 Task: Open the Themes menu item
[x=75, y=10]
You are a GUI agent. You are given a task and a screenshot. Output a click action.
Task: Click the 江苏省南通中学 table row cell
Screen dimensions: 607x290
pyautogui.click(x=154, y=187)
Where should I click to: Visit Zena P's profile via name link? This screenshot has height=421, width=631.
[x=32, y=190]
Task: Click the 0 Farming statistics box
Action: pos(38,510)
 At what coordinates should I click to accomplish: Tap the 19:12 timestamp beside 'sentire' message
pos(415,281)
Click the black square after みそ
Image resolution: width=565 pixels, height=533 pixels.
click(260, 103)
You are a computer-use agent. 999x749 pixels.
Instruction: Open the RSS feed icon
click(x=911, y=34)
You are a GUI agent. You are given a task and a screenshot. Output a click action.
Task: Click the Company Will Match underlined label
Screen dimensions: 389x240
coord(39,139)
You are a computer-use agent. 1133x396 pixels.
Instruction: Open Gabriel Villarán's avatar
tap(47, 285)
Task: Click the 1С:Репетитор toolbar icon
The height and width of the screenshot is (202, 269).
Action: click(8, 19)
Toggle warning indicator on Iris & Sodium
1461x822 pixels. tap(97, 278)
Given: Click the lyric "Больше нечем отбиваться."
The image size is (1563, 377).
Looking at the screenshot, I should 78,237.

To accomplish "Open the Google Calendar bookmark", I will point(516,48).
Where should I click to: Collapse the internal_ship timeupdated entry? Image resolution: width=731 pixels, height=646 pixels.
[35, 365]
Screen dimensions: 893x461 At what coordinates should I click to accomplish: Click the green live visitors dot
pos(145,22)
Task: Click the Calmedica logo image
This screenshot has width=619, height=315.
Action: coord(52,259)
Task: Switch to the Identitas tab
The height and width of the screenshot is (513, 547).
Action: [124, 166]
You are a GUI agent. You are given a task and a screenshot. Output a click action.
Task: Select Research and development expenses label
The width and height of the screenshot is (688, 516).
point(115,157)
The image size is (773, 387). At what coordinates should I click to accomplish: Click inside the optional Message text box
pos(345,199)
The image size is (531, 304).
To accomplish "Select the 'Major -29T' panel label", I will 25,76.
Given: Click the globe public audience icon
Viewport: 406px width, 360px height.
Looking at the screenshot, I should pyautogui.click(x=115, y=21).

**WHAT YOU WILL DO**: Without changing a word, print all of the entries above.

**OUTPUT FOR THIS TASK**:
 Task: Open the Themes menu item
[x=75, y=10]
You are a GUI agent. You are given a task and a screenshot. Output a click action.
Task: Click the 江苏省南通中学 table row cell
Screen dimensions: 607x290
pyautogui.click(x=154, y=187)
Where should I click to: Visit Zena P's profile via name link? This screenshot has height=421, width=631.
[x=32, y=190]
Task: Click the 0 Farming statistics box
Action: pos(38,510)
 At what coordinates should I click to accomplish: Tap the 19:12 timestamp beside 'sentire' message
pos(415,281)
Click the black square after みそ
Image resolution: width=565 pixels, height=533 pixels.
click(260, 103)
You are a computer-use agent. 999x749 pixels.
Instruction: Open the RSS feed icon
click(x=911, y=34)
You are a GUI agent. You are given a task and a screenshot. Output a click action.
Task: Click the Company Will Match underlined label
Screen dimensions: 389x240
coord(39,139)
You are a computer-use agent. 1133x396 pixels.
Instruction: Open Gabriel Villarán's avatar
tap(47, 285)
Task: Click the 1С:Репетитор toolbar icon
The height and width of the screenshot is (202, 269).
Action: click(8, 19)
Toggle warning indicator on Iris & Sodium
1461x822 pixels. tap(97, 278)
Given: Click the lyric "Больше нечем отбиваться."
The image size is (1563, 377).
Looking at the screenshot, I should 78,237.

To accomplish "Open the Google Calendar bookmark", I will point(516,48).
Where should I click to: Collapse the internal_ship timeupdated entry? Image resolution: width=731 pixels, height=646 pixels.
[35, 365]
Screen dimensions: 893x461 At what coordinates should I click to accomplish: Click the green live visitors dot
pos(145,22)
Task: Click the Calmedica logo image
This screenshot has width=619, height=315.
Action: coord(52,259)
Task: Switch to the Identitas tab
The height and width of the screenshot is (513, 547).
Action: [124, 166]
You are a GUI agent. You are given a task and a screenshot. Output a click action.
Task: Select Research and development expenses label
The width and height of the screenshot is (688, 516).
point(115,157)
The image size is (773, 387). At what coordinates should I click to accomplish: Click inside the optional Message text box
pos(345,199)
The image size is (531, 304).
To accomplish "Select the 'Major -29T' panel label", I will 25,76.
Given: Click the globe public audience icon
Viewport: 406px width, 360px height.
Looking at the screenshot, I should pyautogui.click(x=115, y=21).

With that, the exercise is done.